Life as the textile expert at a regional history museum

Sunday, September 7, 2014

Music for Work: Brahms and Beyoncé

When I'm away from my desk, working on some organizational task in the textile room or the conservation lab, I like to listen to music. If I'm in earlier than anyone else, or back in a corner by myself, sometimes I lip-sync along or even dance around if I feel inspired.

But I always listen with headphones or turn it down when someone comes into the room.  My taste is eclectic and wouldn't pass most tests of coolness. Basically, at work I am usually either listening to classical music (mostly choral pieces that I have sung or am about to sing), or dance-y pop music. It's Lady Gaga and Martin Lauridsen, 'Nsync and Nunc Dimittis .


Lately, my faves have been Johannes Brahms and Beyoncé.

I've been listening to a lot of Brahms because last weekend my parents had a big Brahms Requiem "sing along" party. (You know, typical American Labor day fun.) They had a conductor, two soloists,  the orchestration played by a duo on the piano, and about 30 singers at their house. We rehearsed in the afternoon, took a break for dinner, and then ran the whole thing in the evening.  I had never sung the Brahms Requiem before and when I wasn't completely botching the notes, I was finding myself deeply moved by many of the passages.

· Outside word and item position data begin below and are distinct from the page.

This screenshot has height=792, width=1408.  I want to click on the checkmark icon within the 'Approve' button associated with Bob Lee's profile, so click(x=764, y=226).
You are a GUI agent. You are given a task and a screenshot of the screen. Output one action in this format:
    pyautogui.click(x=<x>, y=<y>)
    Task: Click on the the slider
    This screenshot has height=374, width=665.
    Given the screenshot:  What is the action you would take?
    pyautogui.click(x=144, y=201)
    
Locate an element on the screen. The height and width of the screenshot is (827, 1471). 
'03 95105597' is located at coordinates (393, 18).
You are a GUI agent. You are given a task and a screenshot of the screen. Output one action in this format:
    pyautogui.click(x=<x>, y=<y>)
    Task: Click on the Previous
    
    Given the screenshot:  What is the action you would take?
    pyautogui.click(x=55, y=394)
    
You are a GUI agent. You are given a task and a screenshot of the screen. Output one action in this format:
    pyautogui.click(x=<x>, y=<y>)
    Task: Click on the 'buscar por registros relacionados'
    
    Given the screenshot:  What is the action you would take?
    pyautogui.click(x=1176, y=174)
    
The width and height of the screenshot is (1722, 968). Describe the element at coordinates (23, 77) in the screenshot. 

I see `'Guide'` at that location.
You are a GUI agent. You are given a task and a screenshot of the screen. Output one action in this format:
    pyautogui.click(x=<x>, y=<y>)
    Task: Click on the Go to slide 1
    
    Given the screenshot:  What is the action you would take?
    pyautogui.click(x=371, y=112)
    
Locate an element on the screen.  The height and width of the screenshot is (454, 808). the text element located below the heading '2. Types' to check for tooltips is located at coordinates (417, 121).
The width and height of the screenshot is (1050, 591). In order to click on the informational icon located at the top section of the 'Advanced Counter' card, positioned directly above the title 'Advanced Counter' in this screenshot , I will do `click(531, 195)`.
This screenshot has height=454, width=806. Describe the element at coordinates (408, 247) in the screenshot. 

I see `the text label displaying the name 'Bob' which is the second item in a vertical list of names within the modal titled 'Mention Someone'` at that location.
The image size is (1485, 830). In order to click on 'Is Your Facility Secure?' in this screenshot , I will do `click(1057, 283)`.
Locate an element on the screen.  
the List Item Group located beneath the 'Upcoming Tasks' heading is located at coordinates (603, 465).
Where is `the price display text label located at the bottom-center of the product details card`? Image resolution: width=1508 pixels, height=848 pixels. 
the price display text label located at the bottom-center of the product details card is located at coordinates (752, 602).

Then, on Sunday, I picked up some items waiting for me at the library, including Beyoncé's latest album which comes with a DVD of music videos for every song on the album. Olivia and I put it on, thinking that we could talk and get other stuff done while watching, but instead sat totally transfixed and silent for almost the entire seventy minutes.

If you know me, you know I talk A LOT. Olivia also likes to talk. One reason we like watching trashy reality TV shows is that we can talk over them and never really miss anything important (because, let's be honest, nothing legitimately important is ever happening, ever). When we watch something like Sherlock it takes focus and a lot more silence, so we just have to make sure we are both in the mental space to do that. So it is a big deal for us to plan to talk over something and be rendered totally speechless.

Even when it wasn't a song I loved, the visuals and the performances were POWERFUL. And in "Flawless" when she samples Chimamanda Ngozi Adichie's Ted Talk about feminism...


(You might be surprised to know that there are more Beyoncé gifs than Brahms ones on the internet)

Wait…I found one...


ANYWAY, two weeks ago it was all Brahms all the time and this last week I was listening almost exclusively to Beyoncé as I put away dresses. 

Knowing that I am in a choir, one of my coworkers once asked why I don't sing more at work. I hope the above information clarifies why. If I did sing it would either be an out-of-context vocal part from a choral arrangement or a rendition of "Partition" so cringe-worthy that people in nearby buildings would feel the shame. 

In conclusion:

This week I'm thinking John Rutter and Robyn.